I have become lost somewhere in the great shadow of the salary cap. I have tripped over the waiver wire. I am a mumbler as I check out the tripe and pinch the muskmelons in the back stalls of the free-agent market. Wayne Gretzky is a New York Ranger.
"Huh?" I ask with slack-jawed shock.
The familiar has become unfamiliar. The easy has become difficult. The terrain I have traveled for most of my life—yeah, that's right, sports guy here—has changed in front of my eyes. Everything has become so complicated. Shaquille O'Neal is a Los Angeles Laker.
"How so?" I ask with bug-eyed wonder.
I don't have answers anymore. I used to think I knew everything. I could argue about the machinations of professional sports with Jack Nicholson; George Will; Fred the First-Time Caller from Bayside, Queens; or the Pope. Anyone. Everyone. I could forecast what would happen tomorrow as well as I could describe what happened today. Now I can't even explain what happened yesterday. Neil O'Donnell is a New York Jet.
"Get out," I say with incredulity.
The rules of the games have become as dense as the fine print in my medical-insurance policy. Am I covered if I have this wart removed from my hand? Will the Orlando Magic be able to suit up five players for the opening tap? I don't know. Let me check with a lawyer who might be able to interpret what is taking place. The important statistics used to be height and weight, scoring and batting averages, yards gained and yards lost. No more. The numbers that count now are length of contract and dollars available and...I don't know what. Stuff. There is all this stuff.

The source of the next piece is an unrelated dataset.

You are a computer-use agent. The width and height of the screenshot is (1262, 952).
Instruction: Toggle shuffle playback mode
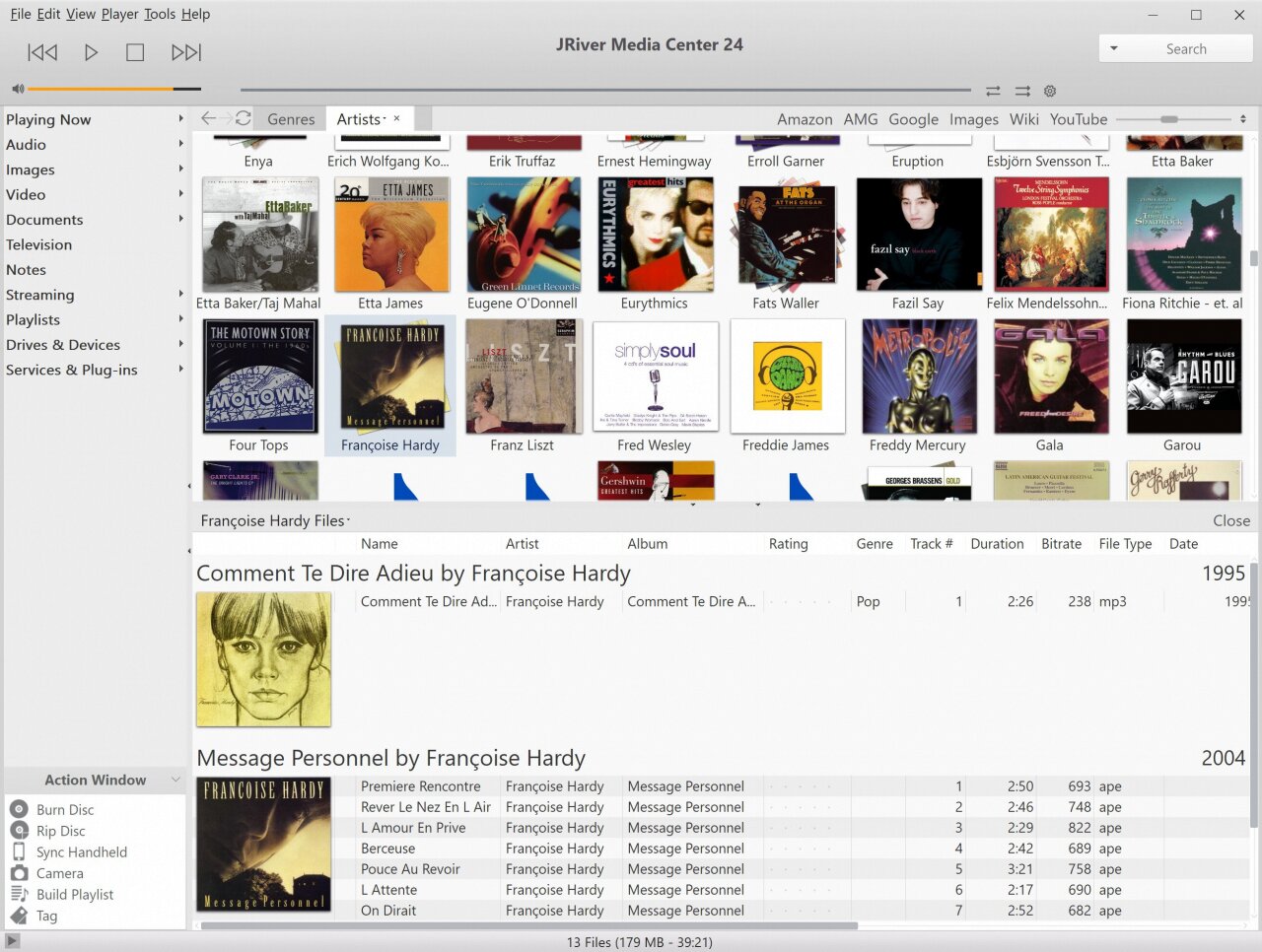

Someone is a restricted free agent, and someone else is unrestricted; someone has six years of service, so he immediately is a free agent, and someone else will be able to go to arbitration; and then, of course, there's the option year. Either side can exercise that option year. Or neither. Or both.
I can't keep track of any of that. I can't keep the rules of player movement in one sport separate from the rules of player movement in another sport. I can't remember who's making how much money for how many years. I can't remember who has an "escape clause" and who doesn't. I can't understand the phrase "renounced the rights to." The Cleveland Cavaliers renounced the rights to Dan Majerle last Thursday. Why? Can't he play anymore? There has to be a good, money-rule reason. I simply don't know what it is.
Following sports used to be like watching a pretty good card game. You would watch for a season and see what each team had. You would know that the Indiana Pacers, say, could use a good power forward, or the Kansas City Royals could use a lefthanded reliever. At the end of the season you would watch a team draw from the deck or make a deal to better its hand. That was part of the charm, seeing how the moves worked. Now? It seems that at the end of every season everybody throws his cards into the air. Fifty-two pickup. Everybody grabs an entirely new hand and goes from there.